Work to complete >> Reproduce the best-practices passage word for word, from "1. Use Health" up to and including "return Health.up()".

Excerpted passage >>
- - -

2. Always Clean Response Text

public <T> T safeConvert(String response, Class<T> clazz) {
    CompositeResponseTextCleaner cleaner = CompositeResponseTextCleaner.builder()
        .add(new ThinkingTagCleaner())
        .add(new MarkdownCodeBlockCleaner())
        .add(new WhitespaceCleaner())
        .build();
    
    String cleaned = cleaner.clean(response);
    return new BeanOutputConverter<>(clazz).convert(cleaned);
}

Observability Best Practices

1. Use Structured Logging

public String observableChat(String message) {
    MDC.put("ai.model", "gpt-4");
    MDC.put("ai.operation", "chat");
    
    try {
        ChatResponse response = chatModel.call(new Prompt(message));
        
        MDC.put("ai.tokens", String.valueOf(response.getMetadata().getUsage().getTotalTokens()));
        MDC.put("ai.finishReason", response.getResult().getMetadata().getFinishReason());
        
        log.info("AI chat completed successfully");
        return response.getResult().getOutput().getText();
        
    } catch (Exception e) {
        log.error("AI chat failed", e);
        throw e;
    } finally {
        MDC.clear();
    }
}

2. Track Business Metrics

@Service
public class BusinessMetricsService {
    private final MeterRegistry registry;
    
    public void trackConversation(String userId, ChatResponse response) {
        // Business metrics
        registry.counter("conversations.total", "user", userId).increment();
        
        // Quality metrics
        String finishReason = response.getResult().getMetadata().getFinishReason();
        registry.counter("conversations.finish_reason", 
            "reason", finishReason).increment();
        
        // Cost metrics
        Usage usage = response.getMetadata().getUsage();
        if (usage != null) {
            double cost = estimateCost(usage);
            registry.counter("ai.cost.usd").increment(cost);
        }
    }
}

Production Deployment Best Practices

1. Use Health Checks

@Component
public class AiHealthIndicator implements HealthIndicator {
    private final ChatModel chatModel;
    
    @Override
    public Health health() {
        try {
            // Simple health check
            String response = chatModel.call("ping");
            
            return Health.up()
                .withDetail("status", "AI model responding")
                .withDetail("response", response.substring(0, Math.min(50, response.length())))
                .build();
                
        } catch (Exception e) {
            return Health.down()
                .withDetail("error", e.getMessage())
                .build();
        }
    }
}

2. Use Feature Flags

@Service
public class FeatureFlaggedService {
    @Value("${features.ai.enabled:true}")
    private boolean aiEnabled;
    
    @Value("${features.ai.tools.enabled:false}")
    private boolean toolsEnabled;
    
    public String conditionalChat(String message) {
        if (!aiEnabled) {
            return getFallbackResponse(message);
        }
        
        ChatOptions.Builder optionsBuilder = ChatOptions.builder()
            .temperature(0.7);
        
        if (toolsEnabled) {
            optionsBuilder.toolCallbacks(getAvailableTools());
        }
        
        return chatModel.call(new Prompt(message, optionsBuilder.build()))

- - -

Data extracts >>

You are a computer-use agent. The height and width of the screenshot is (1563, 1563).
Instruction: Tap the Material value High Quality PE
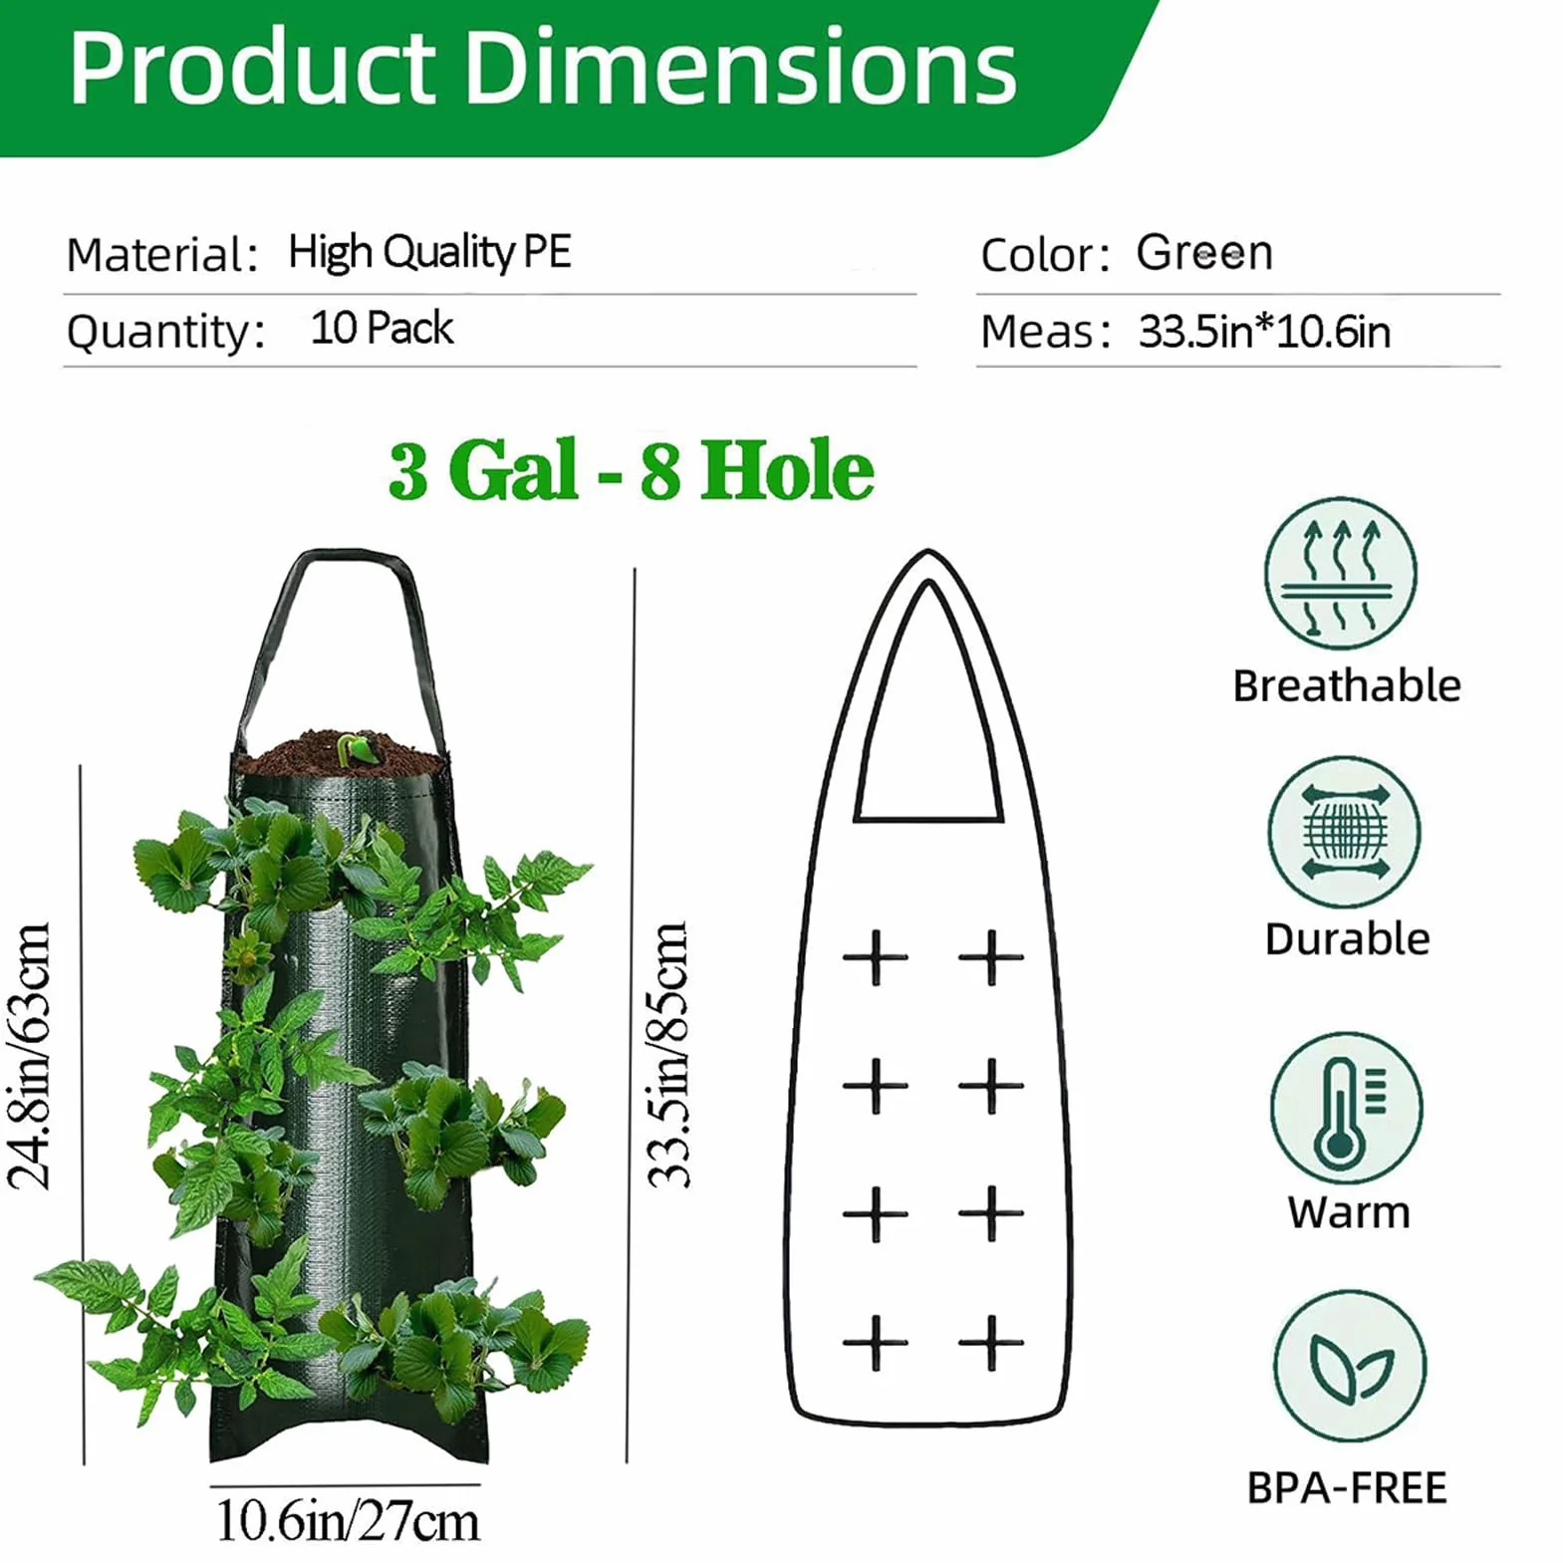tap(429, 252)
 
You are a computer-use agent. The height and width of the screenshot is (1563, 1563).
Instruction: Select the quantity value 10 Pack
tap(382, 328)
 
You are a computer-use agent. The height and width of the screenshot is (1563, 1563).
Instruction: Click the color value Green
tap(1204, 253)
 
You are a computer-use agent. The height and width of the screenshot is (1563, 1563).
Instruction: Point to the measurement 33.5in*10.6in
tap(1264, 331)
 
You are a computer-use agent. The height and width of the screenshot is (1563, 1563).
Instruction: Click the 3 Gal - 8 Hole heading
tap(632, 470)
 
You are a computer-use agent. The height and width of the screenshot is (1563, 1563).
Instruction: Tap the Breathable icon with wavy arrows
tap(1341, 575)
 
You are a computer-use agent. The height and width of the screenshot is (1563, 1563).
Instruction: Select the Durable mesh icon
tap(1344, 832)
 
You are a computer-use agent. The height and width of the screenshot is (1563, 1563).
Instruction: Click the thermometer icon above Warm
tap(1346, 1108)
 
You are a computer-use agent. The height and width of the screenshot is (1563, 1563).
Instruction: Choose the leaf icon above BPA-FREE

- - -

Result below >>
1. Use Health Checks

@Component
public class AiHealthIndicator implements HealthIndicator {
    private final ChatModel chatModel;
    
    @Override
    public Health health() {
        try {
            // Simple health check
            String response = chatModel.call("ping");
            
            return Health.up()